President Ronald Reagan did little to hide his disdain for the Marxist Nicaraguan leaders of the Sandinista National Liberation Front, Frente Sandinista de Liberación Nacional (FSLN), who had seized power after the notorious dictator Somoza was ousted. The Somoza family had ruled the country with an iron fist for 46 years.

Reagan was convinced that the Soviet Union and Cuba were helping to arm Communist guerrillas in neighboring El Salvador via the Sandinista regime of Daniel Ortega. And he was going to turn up the heat on them.

Reagan never shied away from calling out Ortega and the regime for being little Soviet stooges. At various times he called Ortega a “dictator in designer glasses,” after he had learned that he had gone on a shopping spree while visiting the United Nations in New York City.

“Nicaragua today is an imprisoned nation; it is a nation condemned to unrelenting cruelty by a clique of very cruel men; by a dictator in designer glasses and his comrades, drunk with power and all its brutal implications,” Reagan had said. He had also dismissed the Marxist leader Ortega as “the little dictator who went to Moscow in his green fatigues.”

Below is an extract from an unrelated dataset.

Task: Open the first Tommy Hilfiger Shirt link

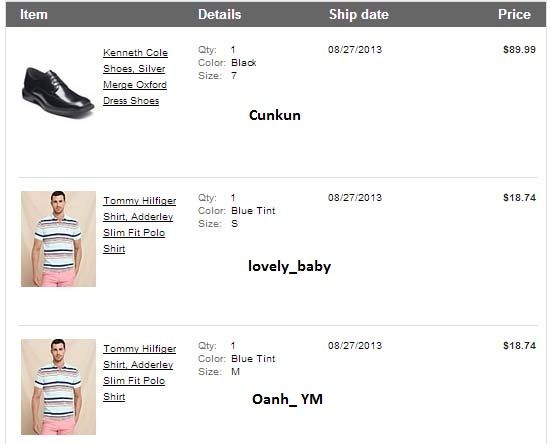Action: pyautogui.click(x=140, y=225)
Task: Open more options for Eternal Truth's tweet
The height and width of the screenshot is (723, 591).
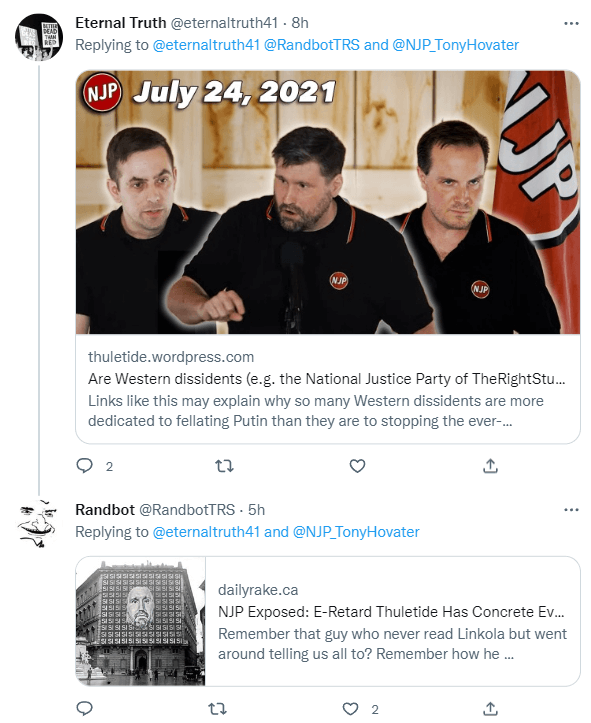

So, it was no surprise that his administration prioritized the creation of an anti-Sandinista force to oust the Marxists from power. On November 23, 1981, the President signed National Security Decision Directive 17 (NSDD-17), a top-secret document. Directive 17 gave the CIA the authority to identify, recruit, train, and support a 500-man Nicaraguan rebel force whose goal was to rise against and ultimately oust the leftist, Marxist Sandinista regime. That force would be the Contras.

The Contras were Nicaraguan counter-revolutionaries. They were organized in several groups, the largest of these was the FDN (Nicaraguan Democratic Force). They were tough, but brutal and were accused of numerous human rights violations, many of the accusations being accurate. 

Thirty-four years ago, on October 5, 1986, an event occurred that would mark the U.S.’s involvement in Nicaragua. One of the CIA’s resupply aircraft dropping arms and ammunition to the Contras in Nicaraguan territory was shot down by a surface to air missile. Three of the crew (pilot, co-pilot, and radio operator) were killed. One man, Eugene Hasenfus, who was at the rear of the aircraft by the open door, survived as he was wearing a parachute and was able to leap out and deploy his chute just prior to the crash.